‘Last bastion’ of homophobia
The New Zealand Falcons are now in their third season. Reporter Simon Smith sat down with Sam Learmonth to talk about what it is like to be an openly gay rugby player in 2015.
When Sam Learmonth was at school he didn’t want to play rugby because he feared its macho culture.
It wasn’t until he was 32 that the New Zealand Falcons started up and he joined their supportive environment.
Playing his first game two years ago for the gay-friendly rugby team was a memorable and liberating moment for the lawyer from Avondale.
‘‘It was terrifying and it was unlike anything I had done before.’’
Learmonth says that although his team is generally accepted, sport is ‘‘the last bastion’’ of homophobia.
At sport stadiums and when watching games down at the pub it is common for spectators to shout out insulting words.
‘‘I think that if you are not gay then you probably don’t recognise what it’s like,’’ he says.
‘‘I don’t really experience homophobia in any other element of life, except in sport. You would never speak to someone like that in a work environment.’’
The Falcons play weekly in the Auckland Rugby presidents grade and are attached to the Ponsonby Rugby Club.
It is the team’s third season now and instances of homophobia in and around the field are reducing, Learmonth says. Most of their opponents just want to play rugby and are happy to socialise afterwards, although last year a team did not want to go for a beer after the game.
Learmonth says there has been a lack of discussion in New Zealand on homophobia in sport, but over the Tasman progress is faster.
Former Wallabies captain David Pocock was vocal in denouncing Waratahs forward Jacques Potgieter for using the word ‘‘faggot’’ on the field this year.
The sport’s authorities backed him up and handed down a $10,000 fine.
Australia is also more progressive in high-profile sportspeople being openly-gay, with world champion swimmer Ian Thorpe coming out last year.
"There’s been some really positive shifts, and I think that New Zealand will follow that,’’ Learmonth says.
The Falcons had a solid season last year, and this season have not lost a game.
Learmonth is the team’s vicepresident but is currently sitting on the sidelines as he dislocated his shoulder at the end of last year.
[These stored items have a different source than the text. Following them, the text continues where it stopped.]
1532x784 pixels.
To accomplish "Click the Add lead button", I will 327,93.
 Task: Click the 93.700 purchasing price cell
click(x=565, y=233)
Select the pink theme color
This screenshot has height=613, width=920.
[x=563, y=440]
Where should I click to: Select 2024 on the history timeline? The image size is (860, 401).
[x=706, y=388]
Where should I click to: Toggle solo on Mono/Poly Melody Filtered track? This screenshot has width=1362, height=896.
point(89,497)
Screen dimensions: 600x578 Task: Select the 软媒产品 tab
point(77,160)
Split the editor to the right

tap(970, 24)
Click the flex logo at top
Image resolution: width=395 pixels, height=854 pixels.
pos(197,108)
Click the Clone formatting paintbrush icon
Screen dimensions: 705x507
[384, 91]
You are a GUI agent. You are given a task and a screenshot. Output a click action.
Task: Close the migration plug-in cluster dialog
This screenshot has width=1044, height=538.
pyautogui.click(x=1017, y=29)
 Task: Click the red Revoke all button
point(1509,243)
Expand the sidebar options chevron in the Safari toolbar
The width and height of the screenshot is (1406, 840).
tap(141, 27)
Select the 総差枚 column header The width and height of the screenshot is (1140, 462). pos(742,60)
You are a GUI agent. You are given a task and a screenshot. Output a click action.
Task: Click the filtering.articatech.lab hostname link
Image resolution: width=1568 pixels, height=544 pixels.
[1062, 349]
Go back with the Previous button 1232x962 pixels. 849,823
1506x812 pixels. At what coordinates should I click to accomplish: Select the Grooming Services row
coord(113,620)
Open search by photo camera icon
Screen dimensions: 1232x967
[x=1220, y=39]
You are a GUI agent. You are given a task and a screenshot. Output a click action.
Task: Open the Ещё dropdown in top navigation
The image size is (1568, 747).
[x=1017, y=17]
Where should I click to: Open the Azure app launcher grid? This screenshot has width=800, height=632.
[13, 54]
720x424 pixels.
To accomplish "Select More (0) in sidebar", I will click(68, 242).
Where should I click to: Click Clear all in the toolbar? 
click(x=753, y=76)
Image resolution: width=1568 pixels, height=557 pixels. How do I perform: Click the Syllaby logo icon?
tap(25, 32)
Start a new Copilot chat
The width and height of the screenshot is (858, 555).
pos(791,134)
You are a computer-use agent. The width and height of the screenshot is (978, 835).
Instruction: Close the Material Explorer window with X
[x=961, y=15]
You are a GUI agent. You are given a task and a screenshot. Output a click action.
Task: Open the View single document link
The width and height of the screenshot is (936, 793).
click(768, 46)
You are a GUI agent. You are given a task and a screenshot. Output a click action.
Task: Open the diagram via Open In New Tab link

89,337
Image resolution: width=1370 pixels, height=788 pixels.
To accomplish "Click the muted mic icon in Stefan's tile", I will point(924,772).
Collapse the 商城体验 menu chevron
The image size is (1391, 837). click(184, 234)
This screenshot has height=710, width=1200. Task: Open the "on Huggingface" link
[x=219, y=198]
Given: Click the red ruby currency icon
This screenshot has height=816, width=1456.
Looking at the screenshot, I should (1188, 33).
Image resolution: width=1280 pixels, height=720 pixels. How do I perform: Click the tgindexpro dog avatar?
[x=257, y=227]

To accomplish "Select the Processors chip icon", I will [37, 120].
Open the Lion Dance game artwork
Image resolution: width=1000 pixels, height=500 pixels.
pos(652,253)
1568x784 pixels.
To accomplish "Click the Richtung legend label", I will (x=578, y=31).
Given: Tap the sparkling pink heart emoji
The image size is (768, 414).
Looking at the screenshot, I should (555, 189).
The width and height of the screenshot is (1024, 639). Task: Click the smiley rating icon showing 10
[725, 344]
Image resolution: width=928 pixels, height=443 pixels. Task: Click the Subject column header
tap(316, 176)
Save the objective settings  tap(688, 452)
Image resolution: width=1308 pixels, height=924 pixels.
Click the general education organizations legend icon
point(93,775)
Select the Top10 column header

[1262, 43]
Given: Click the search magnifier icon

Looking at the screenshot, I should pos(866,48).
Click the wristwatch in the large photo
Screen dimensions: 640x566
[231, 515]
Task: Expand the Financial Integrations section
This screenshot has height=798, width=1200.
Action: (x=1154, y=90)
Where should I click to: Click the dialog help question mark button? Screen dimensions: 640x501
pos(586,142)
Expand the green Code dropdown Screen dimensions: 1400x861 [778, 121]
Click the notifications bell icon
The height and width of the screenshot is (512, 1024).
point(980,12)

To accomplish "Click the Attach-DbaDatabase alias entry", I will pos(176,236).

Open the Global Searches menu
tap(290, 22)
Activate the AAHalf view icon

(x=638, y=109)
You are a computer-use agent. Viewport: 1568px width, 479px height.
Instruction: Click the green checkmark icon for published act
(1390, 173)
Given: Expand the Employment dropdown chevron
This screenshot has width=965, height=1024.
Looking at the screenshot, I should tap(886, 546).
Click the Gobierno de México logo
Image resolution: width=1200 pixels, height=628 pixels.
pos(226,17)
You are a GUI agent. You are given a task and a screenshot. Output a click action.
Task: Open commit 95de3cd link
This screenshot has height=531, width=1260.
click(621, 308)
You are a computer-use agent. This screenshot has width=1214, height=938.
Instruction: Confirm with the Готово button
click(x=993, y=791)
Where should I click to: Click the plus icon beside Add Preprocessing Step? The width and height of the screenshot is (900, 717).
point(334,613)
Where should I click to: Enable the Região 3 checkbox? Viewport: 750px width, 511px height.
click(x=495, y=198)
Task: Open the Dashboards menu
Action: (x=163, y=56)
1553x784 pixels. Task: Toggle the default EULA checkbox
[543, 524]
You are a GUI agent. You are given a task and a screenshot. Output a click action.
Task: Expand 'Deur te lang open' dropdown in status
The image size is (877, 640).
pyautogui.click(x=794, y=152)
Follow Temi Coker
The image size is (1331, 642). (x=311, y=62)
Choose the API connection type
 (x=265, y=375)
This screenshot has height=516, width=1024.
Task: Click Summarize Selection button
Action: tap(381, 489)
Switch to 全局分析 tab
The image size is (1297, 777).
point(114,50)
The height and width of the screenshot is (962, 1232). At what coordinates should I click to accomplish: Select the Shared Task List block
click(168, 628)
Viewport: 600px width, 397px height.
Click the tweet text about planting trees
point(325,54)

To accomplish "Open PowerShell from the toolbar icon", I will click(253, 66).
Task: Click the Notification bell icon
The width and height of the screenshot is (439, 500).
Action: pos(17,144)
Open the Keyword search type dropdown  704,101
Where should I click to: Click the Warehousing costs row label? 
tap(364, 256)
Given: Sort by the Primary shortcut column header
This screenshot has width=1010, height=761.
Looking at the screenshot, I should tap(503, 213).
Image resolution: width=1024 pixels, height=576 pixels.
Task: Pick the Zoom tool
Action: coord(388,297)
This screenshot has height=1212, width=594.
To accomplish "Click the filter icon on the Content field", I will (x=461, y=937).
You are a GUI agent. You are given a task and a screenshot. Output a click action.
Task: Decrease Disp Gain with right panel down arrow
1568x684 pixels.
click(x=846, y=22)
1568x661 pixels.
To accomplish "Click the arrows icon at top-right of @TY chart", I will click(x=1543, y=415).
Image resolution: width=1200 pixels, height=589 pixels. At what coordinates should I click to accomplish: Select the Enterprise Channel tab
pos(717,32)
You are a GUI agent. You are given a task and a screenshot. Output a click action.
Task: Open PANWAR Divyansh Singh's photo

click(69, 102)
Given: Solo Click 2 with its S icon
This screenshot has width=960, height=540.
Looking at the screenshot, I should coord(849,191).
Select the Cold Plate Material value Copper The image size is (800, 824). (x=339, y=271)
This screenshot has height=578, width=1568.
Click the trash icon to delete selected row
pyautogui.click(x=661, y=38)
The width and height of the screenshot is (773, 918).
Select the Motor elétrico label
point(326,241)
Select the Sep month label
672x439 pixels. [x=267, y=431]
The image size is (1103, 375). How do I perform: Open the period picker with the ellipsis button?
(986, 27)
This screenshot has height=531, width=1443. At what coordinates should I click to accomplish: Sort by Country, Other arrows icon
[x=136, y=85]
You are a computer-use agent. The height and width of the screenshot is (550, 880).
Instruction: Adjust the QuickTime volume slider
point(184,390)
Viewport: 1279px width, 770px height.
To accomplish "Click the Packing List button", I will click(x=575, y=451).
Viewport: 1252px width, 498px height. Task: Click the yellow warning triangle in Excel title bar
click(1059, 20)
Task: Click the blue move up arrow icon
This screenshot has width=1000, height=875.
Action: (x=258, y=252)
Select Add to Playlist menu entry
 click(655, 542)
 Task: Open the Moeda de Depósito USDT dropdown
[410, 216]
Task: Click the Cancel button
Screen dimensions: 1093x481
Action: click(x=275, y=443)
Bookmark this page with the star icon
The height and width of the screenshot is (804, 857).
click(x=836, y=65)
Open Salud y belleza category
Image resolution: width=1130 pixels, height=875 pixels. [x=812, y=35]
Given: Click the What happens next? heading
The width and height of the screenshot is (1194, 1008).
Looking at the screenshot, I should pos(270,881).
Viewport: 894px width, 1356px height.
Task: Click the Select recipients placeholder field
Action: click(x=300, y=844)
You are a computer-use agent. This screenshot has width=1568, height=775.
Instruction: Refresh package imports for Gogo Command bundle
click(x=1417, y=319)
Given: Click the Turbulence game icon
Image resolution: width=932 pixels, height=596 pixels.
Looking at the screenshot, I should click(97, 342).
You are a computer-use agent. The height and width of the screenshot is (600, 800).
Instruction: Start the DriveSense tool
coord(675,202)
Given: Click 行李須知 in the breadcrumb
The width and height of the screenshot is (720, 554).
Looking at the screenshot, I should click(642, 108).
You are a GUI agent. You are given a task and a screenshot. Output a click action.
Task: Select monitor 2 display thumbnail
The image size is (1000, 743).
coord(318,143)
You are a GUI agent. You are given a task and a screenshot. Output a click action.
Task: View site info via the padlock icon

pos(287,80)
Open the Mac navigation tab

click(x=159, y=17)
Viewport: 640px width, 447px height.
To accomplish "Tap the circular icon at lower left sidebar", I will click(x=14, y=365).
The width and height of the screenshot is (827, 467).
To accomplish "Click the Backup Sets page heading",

About 90 per cent of the 30 to 40 players in the Falcons are gay, and this is beneficial in helping them come together as a side.
Learmonth says the players are highly invested in making the team work, with a sense of lifting each other up, and displaying perhaps more patience than there otherwise might be.
‘‘One of the moments when we really felt that we were a team was when ASB came on board, because they were a big corporate sponsor and it gave us a big sense of pride — we weren’t just a member of the gay community any more.’’
The Falcons will be hosting the Purchas Cup from September 4 to 6, with gay-friendly rugby teams from Sydney, Melbourne and Brisbane attending.